Doch das Problem ist womöglich noch vielschichtiger: Der Wuppertaler Soziologe Hans Joachim Lietzmann, der lange zu Demokratie und Bürgerbeteiligung geforscht hat, stellt fest, dass die Erosion des Vertrauens in Institutionen mit einer stetig wachsenden Selbstermächtigung der Bürgerinnen und Bürger einhergeht. „Die Menschen versorgen sich selbst mit Informationen und sie vertrauen Politikern heute ebenso wenig wie zum Beispiel der Kirche“, sagt Lietzmann. Kaum jemand glaube heute noch, dass Politiker besondere Fähigkeiten haben müssten. „Die Bürger leben in einem Gefühl der Selbstwirksamkeit, haben aber zugleich enorme Angst davor, tatsächlich alles selbst entscheiden zu müssen“, sagt Lietzmann. Das sorge für Widersprüche, auch in ihrem Verhalten. Einerseits glauben Bürger, wie in den Corona-Lockdowns, selbst am besten für sich sorgen zu können, andererseits sehnen sie sich nach klaren Lösungsvorgaben der Politik. Und ebenso widersprüchlich können die Gründe sein, warum Menschen nicht wählen gehen: etwa, weil sie möglicherweise ganz zufrieden sind. Oder aber weil es ihnen nicht reicht, das kleinere Übel zu wählen. Unpolitisch sind Nichtwähler deshalb noch lange nicht, auch längst nicht immer passiv und desinteressiert, sondern eher weniger kompromissbereit.

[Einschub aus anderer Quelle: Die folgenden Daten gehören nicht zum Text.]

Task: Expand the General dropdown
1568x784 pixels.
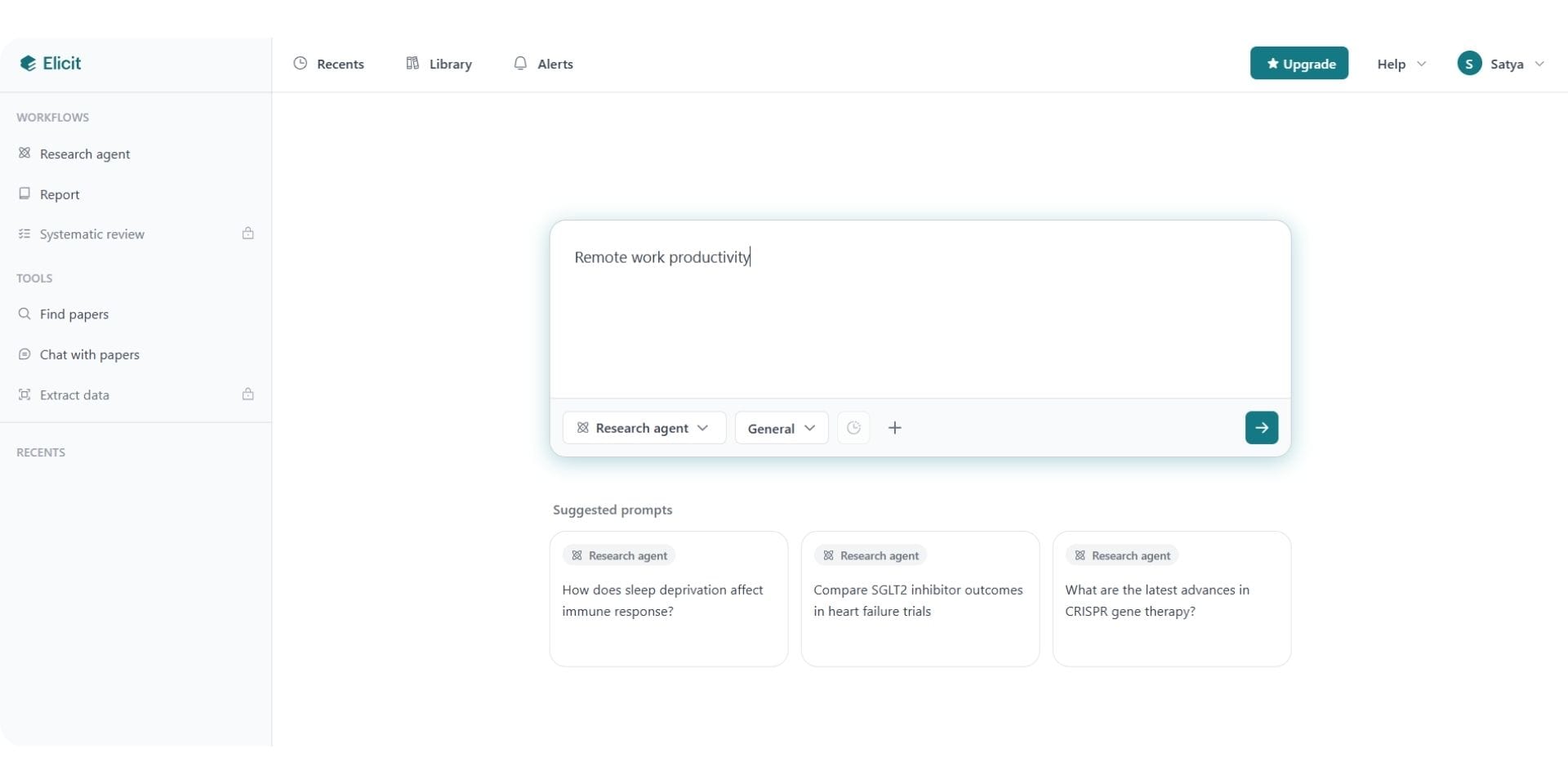Action: coord(781,428)
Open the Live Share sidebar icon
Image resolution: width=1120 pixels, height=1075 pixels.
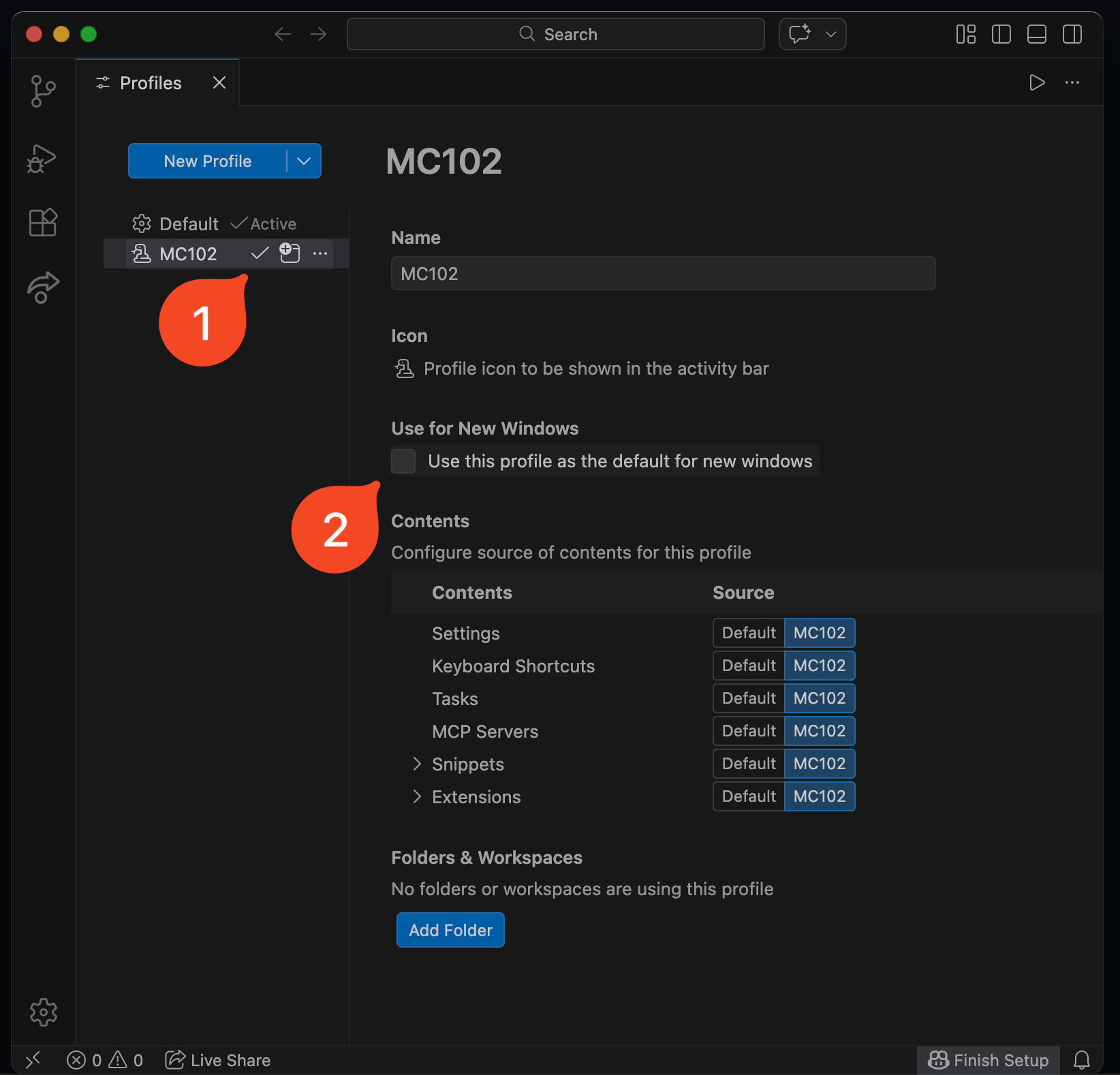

Aber Demokratie erfordert Frustrationstoleranz. Wolfgang Schäuble, langjähriger Bundesminister, Bundestagspräsident und bis zu seinem Tod über 50 Jahre Mitglied des Bundestags, hat es einmal so formuliert: „Demokratie beruht auf der Bereitschaft zu akzeptieren, dass andere Meinungen ihren Platz haben, auch wenn sie der eigenen widersprechen. Und anzuerkennen, dass am Ende nicht entscheidend ist, was ich denke, sondern was die Mehrheit entscheidet. Deshalb ist Demokratie ein anspruchsvolles Modell des Zusammenlebens.“ Schäuble fragte: „Wer beugt sich schon gerne einer Meinung, die er persönlich für falsch hält?“

Es scheint, als sinke die Bereitschaft dazu in der Bevölkerung. Deutschland konnte lange ganz zufrieden sein mit seinem – verglichen mit anderen europäischen Ländern – milden Protestklima. In Krisenzeiten sieht es nun aber so aus, als würden sich immer mehr Unzufriedene von demokratischen Prinzipien abwenden. Die repräsentative Mitte-Studie der Friedrich-Ebert-Stiftung sieht eine wachsende Minderheit der Bevölkerung, die mit einer Diktatur und totalitären Einstellungen flirtet. Fast 17 Prozent vertreten nationalchauvinistische Ideen, behaupten also die nationale Überlegenheit Deutschlands und stellen die eigene Volkszugehörigkeit über andere Länder. Knapp sieben Prozent wünschen sich einen starken Führer, etwa doppelt so viele wie in früheren Jahren.